Impact: Users weren’t able to retrieve the diff changes of submit requests.
Detection
The issue was first identified by team members who noticed that diffs for new submit requests were not loading. Minutes later, it was confirmed that this issue was affecting all submit requests across the production instance.
Root Cause
Due to multiple factors, the latest code changes increased the number of project and package updates.
Consequently, the number of calls to PopulateToSphinxJob tasks started to accumulate, which saturated the queue and prevented diff-related jobs from being processed.
Resolution
We manually cleared failing jobs and scaled the number of worker daemons to clear the backlog.
Additionally, we deployed a change to production to limit the conditions under which PopulateToSphinxJob tasks are triggered.
Action Items
- Fix Anitya field data to prevent recurring validation failures.
- Fix logic to prevent the creation of unnecessary
PopulateToSphinxJobtasks. - Implement automated alerts for high queue depth.
Lessons Learned
- New features should be monitored with a focus on their impact on shared resources (like queues).
- Monitoring and alerting for critical paths should be implemented before or alongside the deployment of new features.
Timeline (All Time in UTC)
- 2026-03-04 09:25: Internal reports of stuck jobs in the queue.
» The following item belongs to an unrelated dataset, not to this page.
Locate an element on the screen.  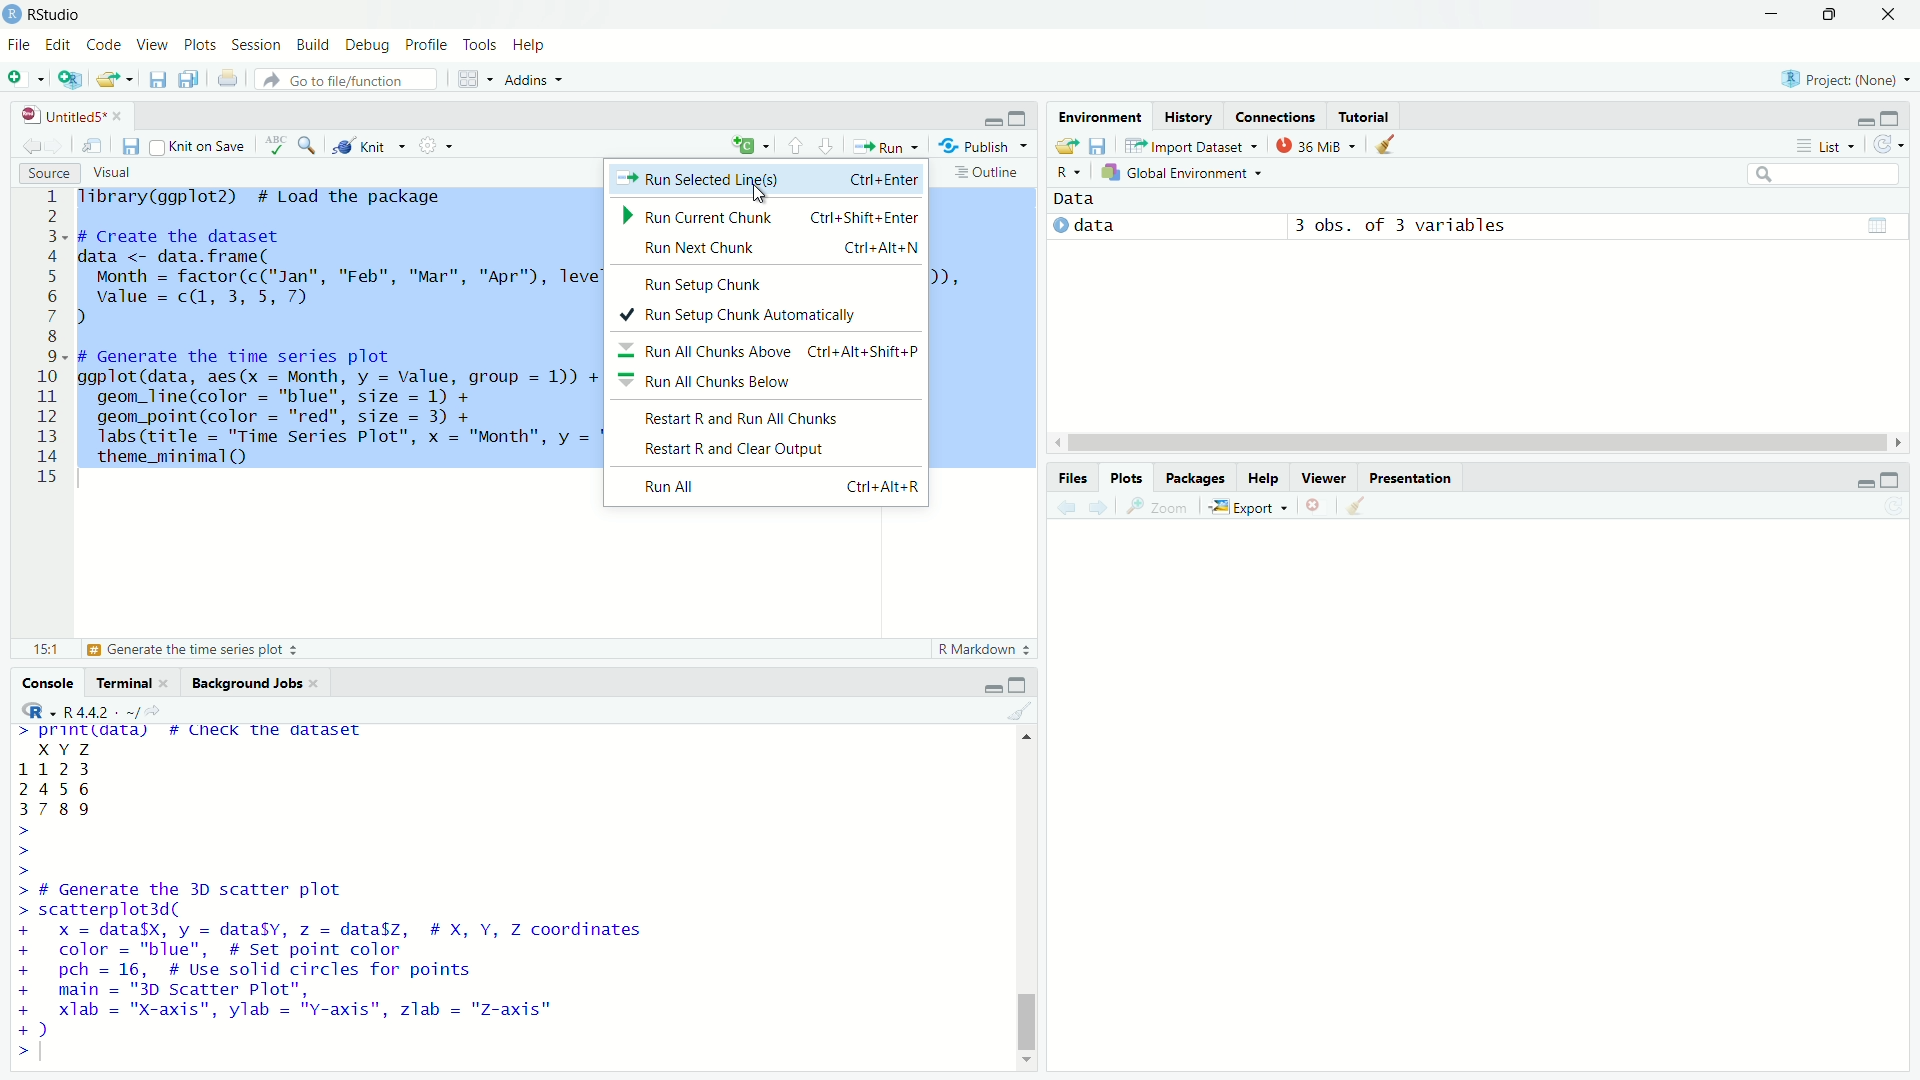
data is located at coordinates (1140, 226).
- 2026-03-04 13:07: Incident officially declared.
- 2026-03-04 13:15: Identified validation errors with jobs of the Anitya distribution.
- 2026-03-04 13:17: Temporarily disabled the new Anitya validation and restarted the delayed jobs.
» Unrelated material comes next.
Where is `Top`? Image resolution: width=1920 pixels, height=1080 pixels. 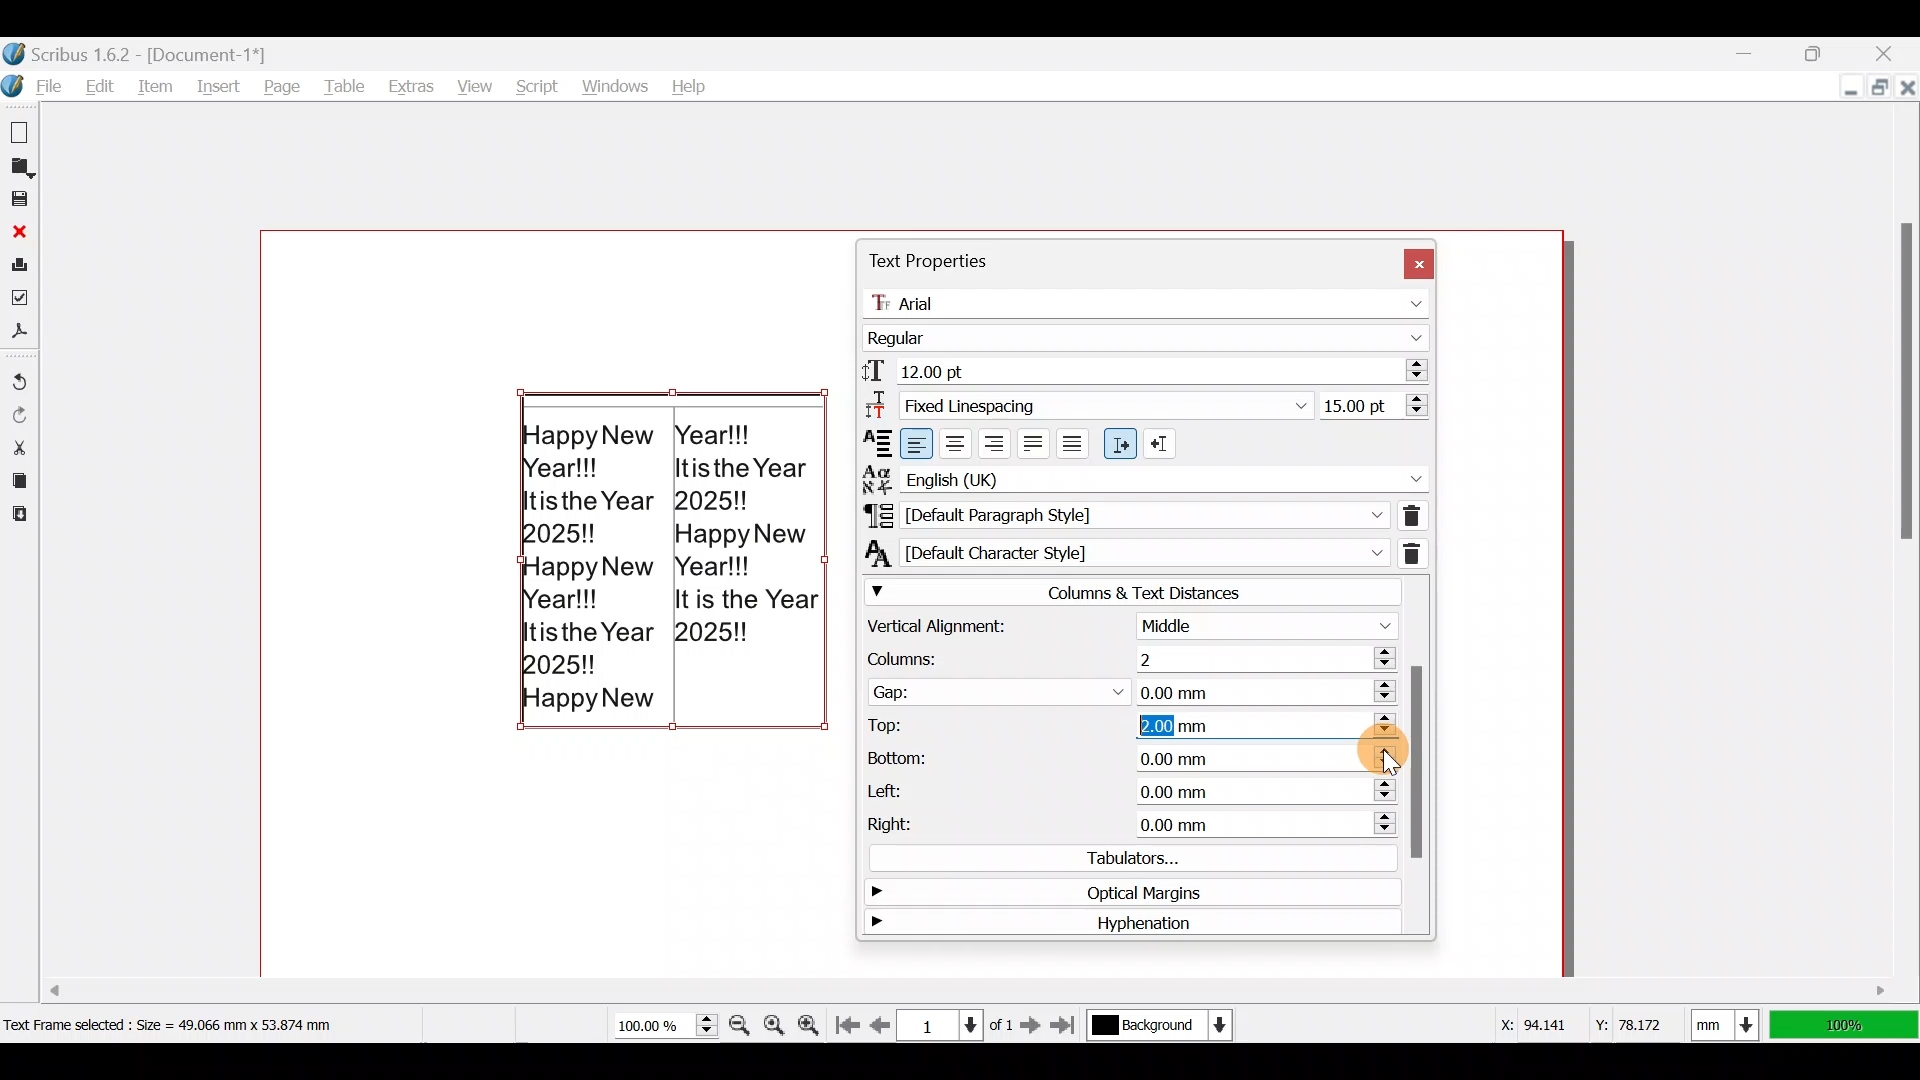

- 2026-03-04 13:20: Job count began to slowly decrease from 97400.
- 2026-03-04 13:27: Identified and removed two specific jobs causing validation errors.
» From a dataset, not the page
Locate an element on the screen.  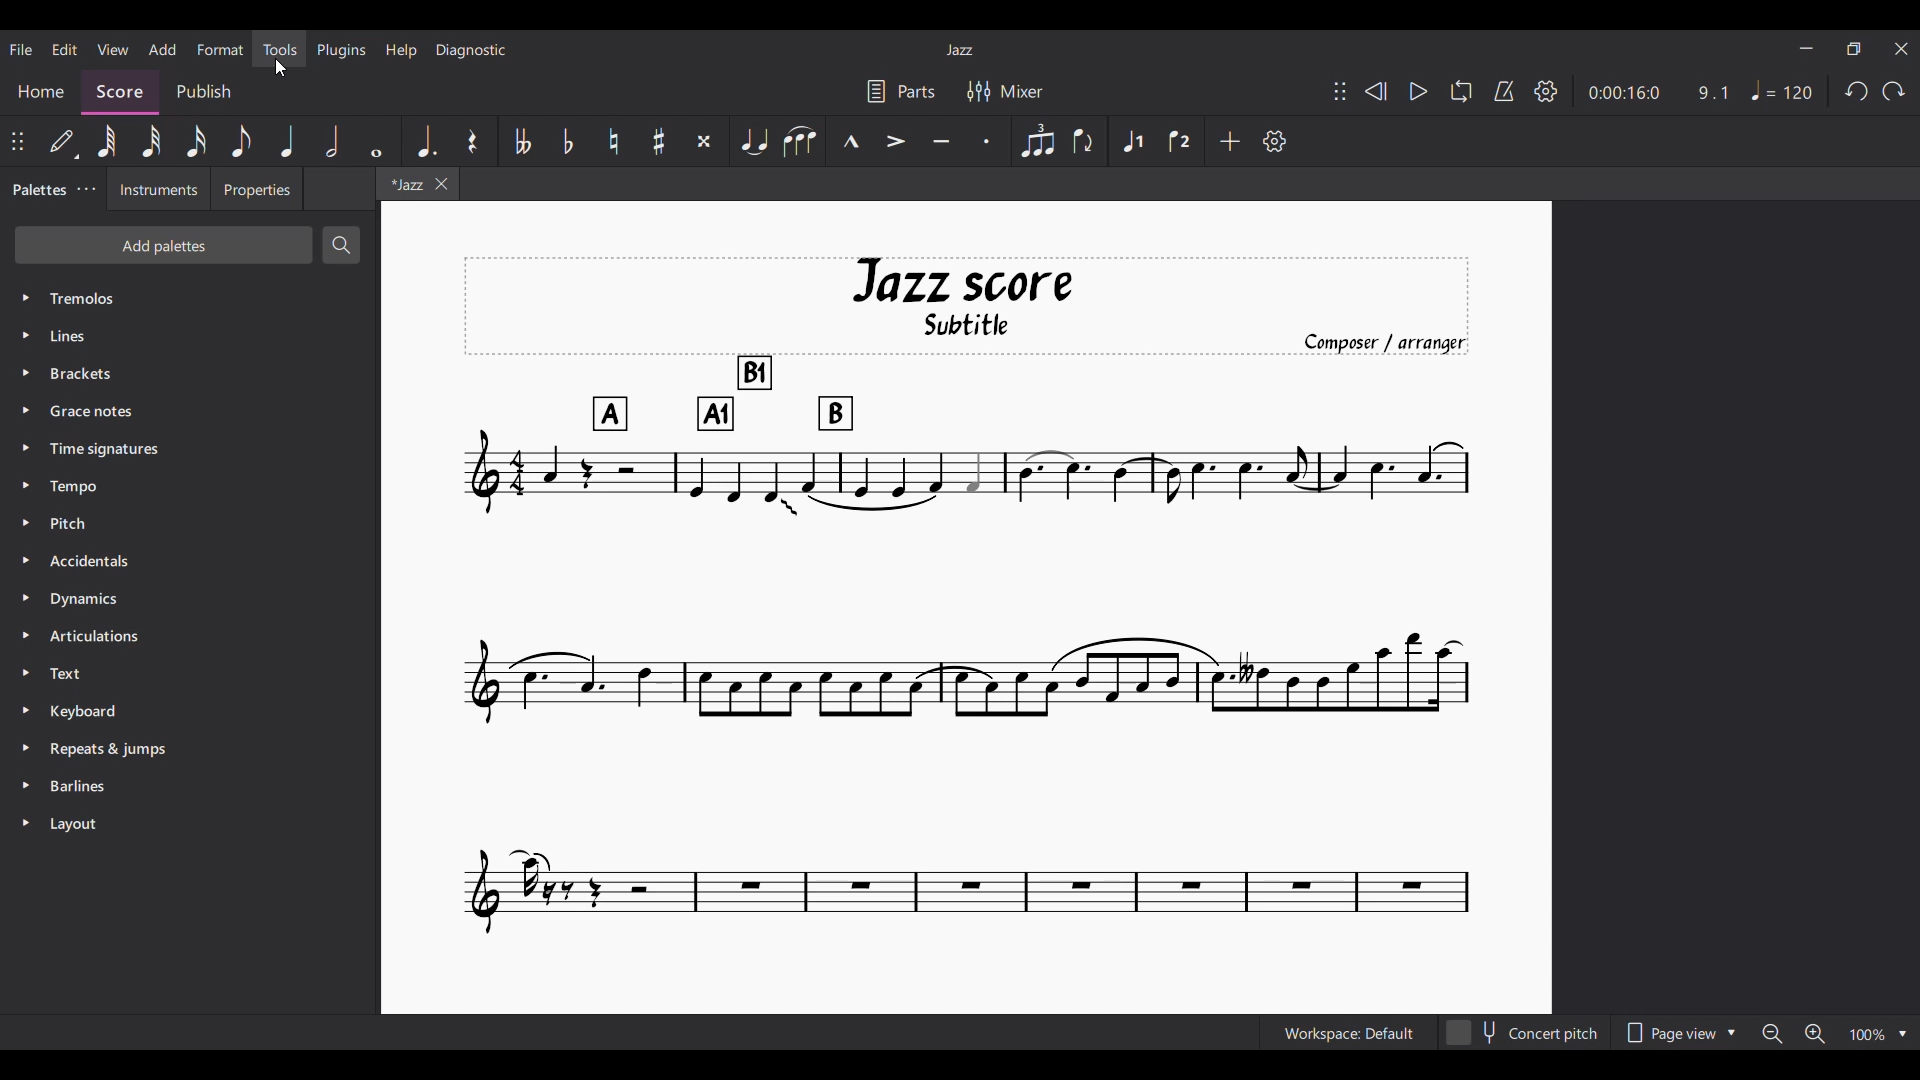
Whole note is located at coordinates (377, 142).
- 2026-03-04 13:31: Identified ~50K jobs of class
PopulateToSphinxJob. We left them untouched. - 2026-03-04 13:47: Identified and removed ~500 stuck jobs of job_class:
BsRequestActionWebuiInfosJob. - 2026-03-04 13:53: Scaled capacity by starting 10 additional systemd worker daemons for the
quickqueue. - 2026-03-04 13:56: Verified diff generation was working. Queue size was around 93700.
- 2026-03-04 14:18: Re-verified diff generation. Initial slowness observed, but processing confirmed.
- 2026-03-04 14:29: Incident closed.